Convert to foot_pounds (lbf): (2) 1 N = 0.22481 lbf 140.7N (0.22481) = 31.6
lbf

So you body would have to dissipate 31.6 foot-pounds of force. Yes, it would
loose some from friction mid-air, and your skin would dissipate some, but for
the sake of argument, let's assume this is in a vacuum or some magical
container, ceteris paribus. There's always the "it only takes 8 pounds of
force to break a bone" but that's why you have soft tissue surrounding your
bones. If it hit you in the head, you'd probably be screwed no matter what. I
think this is more to be a replacement for body kevlar, not to wear as a
batman cowl.

I once heard that a pro boxer can his with over 900 PSI, which would be about
30 lbf, but that's dissipated across a whole fist. Here's an article
discussing that, it ranges widely (3). We need a better correlary.

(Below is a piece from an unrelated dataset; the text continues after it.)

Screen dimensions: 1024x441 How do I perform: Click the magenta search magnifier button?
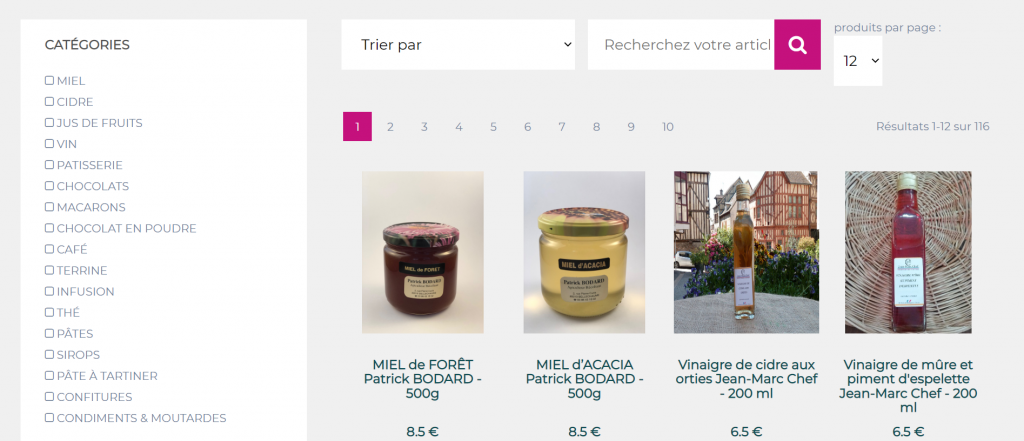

So I continued to look and found a paper on bite force (4). It shows that a
human can have a bite force of an average of 162 lbf. And specifically the
incisors had a range of 22.5-33.7 lbf. That is roughly equivalent to the 31.6
lbf of a bullet. But what does this mean? A strong bite can ravage tissue, and
a hollowpoint bullet would be a pretty sharp point and would likely slice
right through the underlying tissue if it broke the skin (as it was designed
to do).

I think it's important to look at other properties of the "pseudoskin" layer.
They used a small little patch on ballistics gel, and at the end of the video
the patch was pushed into the gel and folded in on itself. So if you'd been
wearing the patch and got shot it would be embedded 2 inches into your
epidermis and underlying tissue (but at least it would be easy to pull the
slug out!).

I would think we'd need to see more info on the shear-thickening properties of
the gel, see what more than just a "patch" would do; say, ballistics gel with
a complete outer layer of the pseudo-skin, and other properties. The little
patch has no way to grab onto the surrounding skin and provide tension to
dissipate the force across the surface of the tissue (think like springs on a
trampoline). And significant shear thickening would cause the pseudoskin to
instantaneously harden with the force of the bullet, protecting the underlying
real skin and tissue.

Need more info, but this could actually be promising.

(Note: Can someone check my calculations? I did them REALLY quickly. I can't
confirm their reliability.)

Sources: 1: <http://en.wikipedia.org/wiki/Physics_of_firearms#Force> 2:
<http://en.wikipedia.org/wiki/Newton_(unit)> 3:
<http://www.connectsavannah.com/news/article/102548/> 4:
<http://www.glapbta.com/BFBP.pdf>